Carry on the passage about Bhishma's teaching on a king's duty, starting right after its last sentence.

══ Text provided ══

This could be an answer to Yuddhishthira’s dilemma. But no doubt this notion of apaddharma with the admission that here dharma acquires characteristics of adharma can pave way for mischief. But Bhishma makes it clear that all actions of the king are for sake of the welfare of the people and never for meeting his selfish ends. A king is therefore advised to “discard his own likes and dislikes”. Elsewhere, it is said that “For the welfare of the world,  A  king must abandon everything that he likes.” Thus, apaddharma has to be employed only to avoid being trapped in the evil designs of the enemies and never for furthering the king’s personal likes.
Bhishma places a high bar on the character of the king and presents the quality of self-sacrifice as the core of rajadharma. He says that rajadharma is always about renouncing (the self for the welfare of the subjects?). As such, one who “follows the dharma of the righteous and is ready to renounce” alone deserves to be the king. On the contrary, “If a king has a desire in his soul, is always fraudulent in his mind, or is violent and extremely avaricious, he will be incapable of protecting the subjects.”

═══
══ Data ══

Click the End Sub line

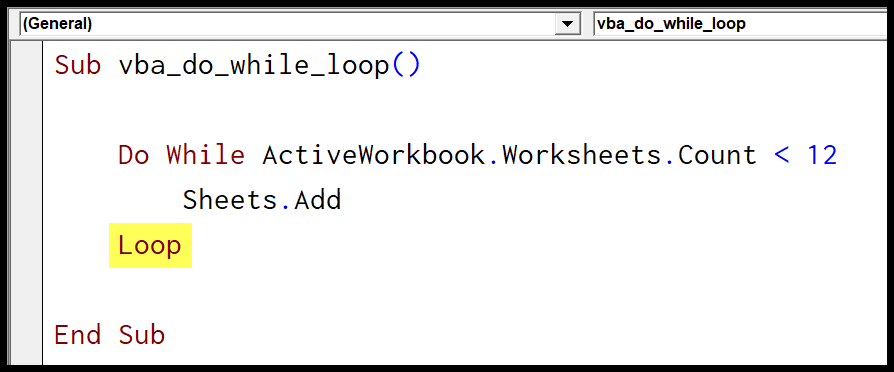pos(109,334)
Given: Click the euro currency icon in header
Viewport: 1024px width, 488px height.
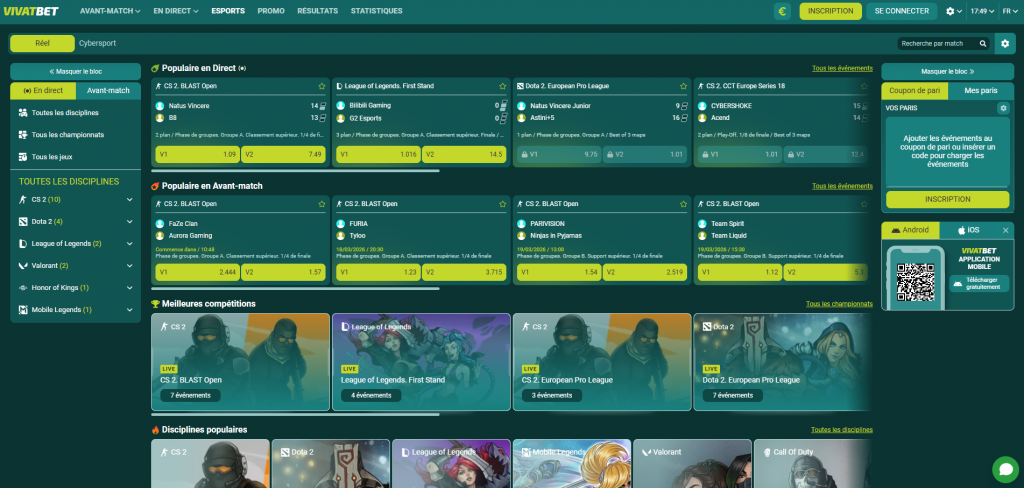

═══

The result:
To conclude, we may say that there is no perfectly moral way of doing things, especially when the outer world is unfair. Yudhishthira’s decision to give up the throne on account of this is but shirking responsibility something which Arjuna wanted to do before the war and got a rebuke from Krishna. Nor is it desirable to go to other extremes of acting without principles. An ideal king is one who, in a given situation, takes the best possible course in the interest of his subjects: “When the king bears that excellent burden and supports the subjects with a great deal of strength, the world is pleased…A king who bears a burden for the happiness of all the people and is engaged in their pleasure and benefit conquers both worlds.”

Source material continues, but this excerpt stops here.